Is Open Banking stagnating in Europe?

By James Wood Open Banking
views

As the latest Konsentus Open Banking tracker reveals static TPP numbers across both the EU and UK, we ask whether progress is stalling across the continent.

token-tokenisation-open-banking

European Open Banking – stall speed?

When Konsentus reported a decline in the number of Third Party Providers (TPPs) with regulatory approval in the UK at the end of 2022, many were quick to blame the effects of Brexit which (they argued) had seen companies exit the UK in favour of wider licensing opportunities in the EU.

Six months later, it now appears TPP numbers are stagnating across Europe, raising questions about how well the continent is progressing towards a true Open Banking environment.

TPPs are the lifeblood of Open Banking

While legislation mandates that banks should open their customer accounts to competition from Third Parties, those Third Parties are responsible for providing that competition by offering their services to banking customers through a bank’s digital customer channels.

Stagnation in the number of TPPs could mean less interest in getting involved on the part of non-bank.

In the European Economic Area – effectively, the EU plus Norway and Iceland – there was one less TPP than reported at the end of Q1 2023.

In the UK, four additional TPPs were approved to provide PSD2 open banking services, one less than the five whose permissions were removed.

This gives an overall number of 556 TPPs active in the UK and EEA, three less than reported at the end of Q1 2023.

Countries in northern and central Europe have seen the most change this quarter. 64% of the TPPs whose permissions were removed were all from Nordic markets and, of the newly approved entities, half of them are regulated in either Luxembourg or Finland.

Payments Cards & Mobile Opinion

News of stagnant TPP numbers comes at a time when Open Banking ought to be flourishing across Europe, more than five years after PSD2 fired the starting-gun on what was hailed as a revolution in banking services designed to make banking cheaper, more innovative and competitive.

Unfortunately this data chimes with our own private client research into European Open Banking from early 2023. This found wildly different levels of readiness between European markets, with the Nordics, Poland and the UK far ahead of the rest.
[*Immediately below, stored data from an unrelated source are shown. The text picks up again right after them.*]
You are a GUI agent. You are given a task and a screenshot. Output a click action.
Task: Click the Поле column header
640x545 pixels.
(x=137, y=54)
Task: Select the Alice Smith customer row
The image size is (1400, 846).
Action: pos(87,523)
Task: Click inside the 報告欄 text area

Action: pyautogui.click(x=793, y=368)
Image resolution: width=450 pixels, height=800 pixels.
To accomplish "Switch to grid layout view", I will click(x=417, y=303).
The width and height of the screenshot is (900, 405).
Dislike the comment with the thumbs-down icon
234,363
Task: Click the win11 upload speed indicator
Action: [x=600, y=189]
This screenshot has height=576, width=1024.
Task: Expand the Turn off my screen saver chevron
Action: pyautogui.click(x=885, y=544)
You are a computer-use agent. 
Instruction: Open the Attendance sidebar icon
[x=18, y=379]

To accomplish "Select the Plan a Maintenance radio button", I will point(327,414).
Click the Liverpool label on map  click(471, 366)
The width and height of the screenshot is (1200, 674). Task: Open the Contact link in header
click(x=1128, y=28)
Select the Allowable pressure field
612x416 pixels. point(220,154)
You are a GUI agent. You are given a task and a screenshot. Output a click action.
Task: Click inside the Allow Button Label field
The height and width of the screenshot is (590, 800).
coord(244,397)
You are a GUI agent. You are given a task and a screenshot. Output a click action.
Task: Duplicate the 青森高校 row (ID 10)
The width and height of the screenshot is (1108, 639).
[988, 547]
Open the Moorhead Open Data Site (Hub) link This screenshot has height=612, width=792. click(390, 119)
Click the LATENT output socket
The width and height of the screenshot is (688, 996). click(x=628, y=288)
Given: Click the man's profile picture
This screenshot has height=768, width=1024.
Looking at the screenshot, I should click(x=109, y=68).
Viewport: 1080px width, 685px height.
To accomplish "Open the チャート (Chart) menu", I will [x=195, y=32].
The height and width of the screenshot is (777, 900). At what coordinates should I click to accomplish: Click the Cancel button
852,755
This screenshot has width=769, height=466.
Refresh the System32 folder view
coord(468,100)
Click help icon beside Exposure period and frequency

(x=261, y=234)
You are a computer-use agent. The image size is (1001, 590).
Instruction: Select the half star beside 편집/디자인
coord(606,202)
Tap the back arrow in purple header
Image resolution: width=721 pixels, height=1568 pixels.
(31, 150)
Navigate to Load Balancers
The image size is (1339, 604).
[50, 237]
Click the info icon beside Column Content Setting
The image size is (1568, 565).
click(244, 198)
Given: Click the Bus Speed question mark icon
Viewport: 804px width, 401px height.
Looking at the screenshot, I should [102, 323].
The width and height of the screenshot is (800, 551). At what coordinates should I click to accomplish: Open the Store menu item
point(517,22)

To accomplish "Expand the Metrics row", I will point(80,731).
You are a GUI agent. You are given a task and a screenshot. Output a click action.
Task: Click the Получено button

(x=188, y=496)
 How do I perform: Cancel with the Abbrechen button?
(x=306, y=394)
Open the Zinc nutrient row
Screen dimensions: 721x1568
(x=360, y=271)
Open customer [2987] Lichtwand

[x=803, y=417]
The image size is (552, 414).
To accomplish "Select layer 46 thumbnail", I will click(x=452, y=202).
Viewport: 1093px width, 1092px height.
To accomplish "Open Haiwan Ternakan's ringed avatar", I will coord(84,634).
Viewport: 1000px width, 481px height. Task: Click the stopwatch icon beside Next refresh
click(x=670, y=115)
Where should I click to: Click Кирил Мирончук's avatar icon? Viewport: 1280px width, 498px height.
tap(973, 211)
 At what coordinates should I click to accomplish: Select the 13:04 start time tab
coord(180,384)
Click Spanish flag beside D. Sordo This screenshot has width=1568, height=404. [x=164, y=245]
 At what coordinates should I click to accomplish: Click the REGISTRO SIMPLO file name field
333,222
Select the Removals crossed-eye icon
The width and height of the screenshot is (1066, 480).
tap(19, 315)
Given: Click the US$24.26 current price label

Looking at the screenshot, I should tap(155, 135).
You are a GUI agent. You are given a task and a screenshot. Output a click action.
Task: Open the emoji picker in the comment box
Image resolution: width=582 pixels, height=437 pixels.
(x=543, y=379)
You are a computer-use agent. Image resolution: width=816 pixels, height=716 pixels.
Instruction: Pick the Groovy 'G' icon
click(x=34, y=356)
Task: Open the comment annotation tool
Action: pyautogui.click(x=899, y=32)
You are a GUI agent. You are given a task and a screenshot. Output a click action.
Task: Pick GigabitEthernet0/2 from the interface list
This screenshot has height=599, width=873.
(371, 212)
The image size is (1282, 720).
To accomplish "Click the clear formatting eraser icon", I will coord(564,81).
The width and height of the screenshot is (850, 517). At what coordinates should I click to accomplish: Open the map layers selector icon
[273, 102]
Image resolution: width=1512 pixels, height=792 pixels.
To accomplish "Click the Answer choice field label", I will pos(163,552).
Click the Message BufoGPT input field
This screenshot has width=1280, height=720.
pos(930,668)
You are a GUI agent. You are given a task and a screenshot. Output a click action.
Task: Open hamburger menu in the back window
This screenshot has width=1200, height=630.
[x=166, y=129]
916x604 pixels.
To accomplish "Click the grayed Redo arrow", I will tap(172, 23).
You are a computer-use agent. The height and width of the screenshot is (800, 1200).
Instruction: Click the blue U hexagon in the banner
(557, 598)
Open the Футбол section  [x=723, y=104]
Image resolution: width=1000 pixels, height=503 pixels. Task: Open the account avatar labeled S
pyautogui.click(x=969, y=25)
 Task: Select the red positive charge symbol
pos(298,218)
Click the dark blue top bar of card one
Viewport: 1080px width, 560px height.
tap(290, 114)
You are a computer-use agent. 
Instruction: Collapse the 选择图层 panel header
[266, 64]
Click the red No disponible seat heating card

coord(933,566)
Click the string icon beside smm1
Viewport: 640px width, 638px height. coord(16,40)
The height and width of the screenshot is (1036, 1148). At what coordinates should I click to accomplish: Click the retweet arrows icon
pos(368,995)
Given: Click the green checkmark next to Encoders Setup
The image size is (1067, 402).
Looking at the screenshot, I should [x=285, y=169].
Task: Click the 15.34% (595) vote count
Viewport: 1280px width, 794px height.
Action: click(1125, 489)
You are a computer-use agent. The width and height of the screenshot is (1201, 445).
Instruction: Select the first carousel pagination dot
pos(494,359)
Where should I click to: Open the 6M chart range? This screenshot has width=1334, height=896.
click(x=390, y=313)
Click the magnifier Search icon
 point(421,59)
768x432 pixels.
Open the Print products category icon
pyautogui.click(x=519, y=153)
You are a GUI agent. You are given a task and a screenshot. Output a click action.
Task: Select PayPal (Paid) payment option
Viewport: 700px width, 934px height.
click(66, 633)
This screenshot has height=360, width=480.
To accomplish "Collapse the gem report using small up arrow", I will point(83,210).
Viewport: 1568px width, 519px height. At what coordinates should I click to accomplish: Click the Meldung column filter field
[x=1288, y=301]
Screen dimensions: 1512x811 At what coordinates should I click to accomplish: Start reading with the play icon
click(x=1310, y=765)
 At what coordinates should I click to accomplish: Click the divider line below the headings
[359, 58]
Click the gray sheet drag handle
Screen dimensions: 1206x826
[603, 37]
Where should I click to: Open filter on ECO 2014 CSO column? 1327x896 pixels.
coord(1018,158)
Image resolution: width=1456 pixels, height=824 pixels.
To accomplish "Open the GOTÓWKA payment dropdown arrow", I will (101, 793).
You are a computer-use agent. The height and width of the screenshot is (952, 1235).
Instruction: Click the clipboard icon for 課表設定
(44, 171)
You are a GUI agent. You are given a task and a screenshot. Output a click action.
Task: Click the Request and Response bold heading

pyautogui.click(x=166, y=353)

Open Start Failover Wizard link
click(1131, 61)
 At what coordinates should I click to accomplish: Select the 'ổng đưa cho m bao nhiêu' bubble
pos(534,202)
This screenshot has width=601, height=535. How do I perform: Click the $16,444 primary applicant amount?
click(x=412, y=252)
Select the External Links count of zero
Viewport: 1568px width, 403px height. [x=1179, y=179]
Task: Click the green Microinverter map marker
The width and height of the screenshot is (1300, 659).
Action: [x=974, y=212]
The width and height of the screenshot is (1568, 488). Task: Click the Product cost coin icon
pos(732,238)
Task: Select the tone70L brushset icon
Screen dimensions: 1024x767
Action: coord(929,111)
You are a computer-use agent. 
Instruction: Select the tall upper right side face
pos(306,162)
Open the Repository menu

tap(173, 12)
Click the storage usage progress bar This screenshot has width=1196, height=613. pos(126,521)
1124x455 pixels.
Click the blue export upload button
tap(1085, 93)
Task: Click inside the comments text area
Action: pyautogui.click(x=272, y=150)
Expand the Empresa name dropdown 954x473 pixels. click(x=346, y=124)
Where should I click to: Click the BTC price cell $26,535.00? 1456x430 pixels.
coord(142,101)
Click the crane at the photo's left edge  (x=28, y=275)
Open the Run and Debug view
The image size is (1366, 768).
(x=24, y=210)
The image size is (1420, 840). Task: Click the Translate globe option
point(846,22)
In the worst cases, some markets did not have a single domestic TPP licensed, while others could not show any Open Banking products available to consumers.
Meanwhile, new payment services such as Account-to-Account (A2A) payments and Request to Pay (R2P) are being introduced across Europe. A2A payments in particular risk undermining one of the key arguments in favour of Open Banking, since they offer instant settlement between individual accounts and merchants at considerably lower costs than traditional card rails. R2P facilities also make it much easier for consumers to set and manage their subscriptions and repeat payment services.
As the hype around Open Banking fades and new services are introduced that deliver on part of its promise, the question remains – what next for Open Banking in Europe? Failure to deliver Open Banking in its totality would deprive consumers of access to a wider range of cheaper and more innovative services – the “Open Finance” future we’ve heard so much about. The conclusion has to be that national regulators must do more to make the case for TPPs to get involved while urging banks to collaborate further in the interests of their customers.